Case ID: ad3d_37/html/0559-01.html
Source: Caselaw Access Project
Author: {"author": "", "license": "Public Domain", "url": "https://static.case.law/"}
Date Created: 2024-08-24T03:29:51.129683

Arnold Marshel, Respondent, v R. Mark Hochberg et al., Appellants.
    [831 NYS2d 199]—
   In an action to recover damages for legal malpractice, the defendants appeal, as limited by their brief, from so much of an order of the Supreme Court, Nassau County (Dunne, J.), dated August 26, 2005, as, upon renewal, adhered to its prior determination in an order dated February 15, 2005, denying their motion for summary judgment dismissing the complaint.

Ordered that the order is affirmed insofar as appealed from, with costs.

In an action to recover damages for legal malpractice, the plaintiff must establish that the attorney failed to exercise the skill, care, and diligence commonly possessed and exercised by an attorney, that such negligence proximately caused his damages, and that, but for the defendant’s negligence, the result he or she sought could or would have been achieved (see Zeitlin v Greenberg, Margolis, Ziegler, Schwartz, Dratch, Fishman, Franzblau & Falkin, 209 AD2d 510 [1994]; see also Perks v Lauto & Garabedian, 306 AD2d 261 [2003]; Kozmol v Law Firm of Allen L. Rothenberg, 241 AD2d 484, 485 [1997]; Volpe v Canfield, 237 AD2d 282 [1997]).

In support of their motion for summary judgment dismissing the complaint, the defendants met their prima facie burden of disproving proximate cause with evidence that, before the plaintiff allegedly incurred his damages, he had effectively discharged the defendants and retained successor counsel to perform the same services (see Ramcharan v Pariser, 20 AD3d 556, 557 [2005]; Perks v Lauto & Garabedian, supra at 262; Albin v Pearson, 289 AD2d 272, 273 [2001]; Kozmol v Law Firm of Allen L. Rothenberg, supra at 486).

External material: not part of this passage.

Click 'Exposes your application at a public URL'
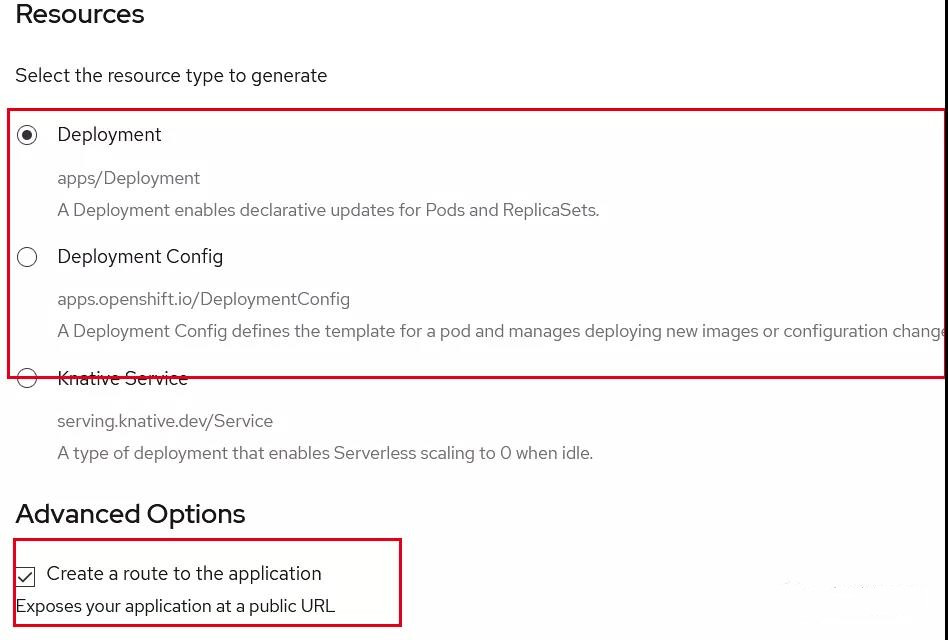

In opposition, the plaintiff submitted evidence raising a triable issue of fact as to whether the scope of his subsequent counsel’s duties broadly encompassed the services for which he had retained the defendants or whether his new counsel represented him only on a discrete issue (see Wei Cheng Chang v Pi, 288 AD2d 378, 380-381 [2001]; Cleveland v Cromwell, 128 App Div 237, 239 [1908]). Thus, the defendants’ motion for summary judgment was properly denied. Schmidt, J.E, Santucci, Skelos and Co vello, JJ., concur.